Set exercise:
Reproduce every one of the rows below word for word and in the same order.

Exercise material:
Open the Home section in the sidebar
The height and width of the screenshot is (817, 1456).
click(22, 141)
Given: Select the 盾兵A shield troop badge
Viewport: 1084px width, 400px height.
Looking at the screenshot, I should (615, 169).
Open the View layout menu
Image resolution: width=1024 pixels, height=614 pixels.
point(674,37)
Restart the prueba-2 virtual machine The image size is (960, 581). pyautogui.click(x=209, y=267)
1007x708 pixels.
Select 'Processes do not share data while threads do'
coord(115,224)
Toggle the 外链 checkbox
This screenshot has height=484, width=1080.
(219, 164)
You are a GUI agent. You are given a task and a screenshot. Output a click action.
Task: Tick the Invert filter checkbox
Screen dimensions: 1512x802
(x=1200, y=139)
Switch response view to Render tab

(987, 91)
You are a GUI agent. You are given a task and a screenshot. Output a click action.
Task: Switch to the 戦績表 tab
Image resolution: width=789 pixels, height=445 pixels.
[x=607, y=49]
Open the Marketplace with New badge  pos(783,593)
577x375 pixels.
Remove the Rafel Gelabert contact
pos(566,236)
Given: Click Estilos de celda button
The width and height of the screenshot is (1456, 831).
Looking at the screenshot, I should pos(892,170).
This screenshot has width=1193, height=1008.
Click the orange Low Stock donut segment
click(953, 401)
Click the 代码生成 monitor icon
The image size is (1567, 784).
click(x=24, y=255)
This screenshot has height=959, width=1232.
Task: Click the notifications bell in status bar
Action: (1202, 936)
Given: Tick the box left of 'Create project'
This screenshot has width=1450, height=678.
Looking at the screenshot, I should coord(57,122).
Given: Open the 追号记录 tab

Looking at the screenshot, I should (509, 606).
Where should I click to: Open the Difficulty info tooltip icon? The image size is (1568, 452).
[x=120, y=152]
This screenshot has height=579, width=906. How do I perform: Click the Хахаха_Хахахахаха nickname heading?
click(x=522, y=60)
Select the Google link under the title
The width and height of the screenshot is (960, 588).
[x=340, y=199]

Solution to the exercise:
Open the Home section in the sidebar
The height and width of the screenshot is (817, 1456).
click(22, 141)
Given: Select the 盾兵A shield troop badge
Viewport: 1084px width, 400px height.
Looking at the screenshot, I should (615, 169).
Open the View layout menu
Image resolution: width=1024 pixels, height=614 pixels.
point(674,37)
Restart the prueba-2 virtual machine The image size is (960, 581). pyautogui.click(x=209, y=267)
1007x708 pixels.
Select 'Processes do not share data while threads do'
coord(115,224)
Toggle the 外链 checkbox
This screenshot has height=484, width=1080.
(219, 164)
You are a GUI agent. You are given a task and a screenshot. Output a click action.
Task: Tick the Invert filter checkbox
Screen dimensions: 1512x802
(x=1200, y=139)
Switch response view to Render tab

(987, 91)
You are a GUI agent. You are given a task and a screenshot. Output a click action.
Task: Switch to the 戦績表 tab
Image resolution: width=789 pixels, height=445 pixels.
[x=607, y=49]
Open the Marketplace with New badge  pos(783,593)
577x375 pixels.
Remove the Rafel Gelabert contact
pos(566,236)
Given: Click Estilos de celda button
The width and height of the screenshot is (1456, 831).
Looking at the screenshot, I should pos(892,170).
This screenshot has width=1193, height=1008.
Click the orange Low Stock donut segment
click(953, 401)
Click the 代码生成 monitor icon
The image size is (1567, 784).
click(x=24, y=255)
This screenshot has height=959, width=1232.
Task: Click the notifications bell in status bar
Action: (1202, 936)
Given: Tick the box left of 'Create project'
This screenshot has width=1450, height=678.
Looking at the screenshot, I should coord(57,122).
Given: Open the 追号记录 tab

Looking at the screenshot, I should (509, 606).
Where should I click to: Open the Difficulty info tooltip icon? The image size is (1568, 452).
[x=120, y=152]
This screenshot has height=579, width=906. How do I perform: Click the Хахаха_Хахахахаха nickname heading?
click(x=522, y=60)
Select the Google link under the title
The width and height of the screenshot is (960, 588).
[x=340, y=199]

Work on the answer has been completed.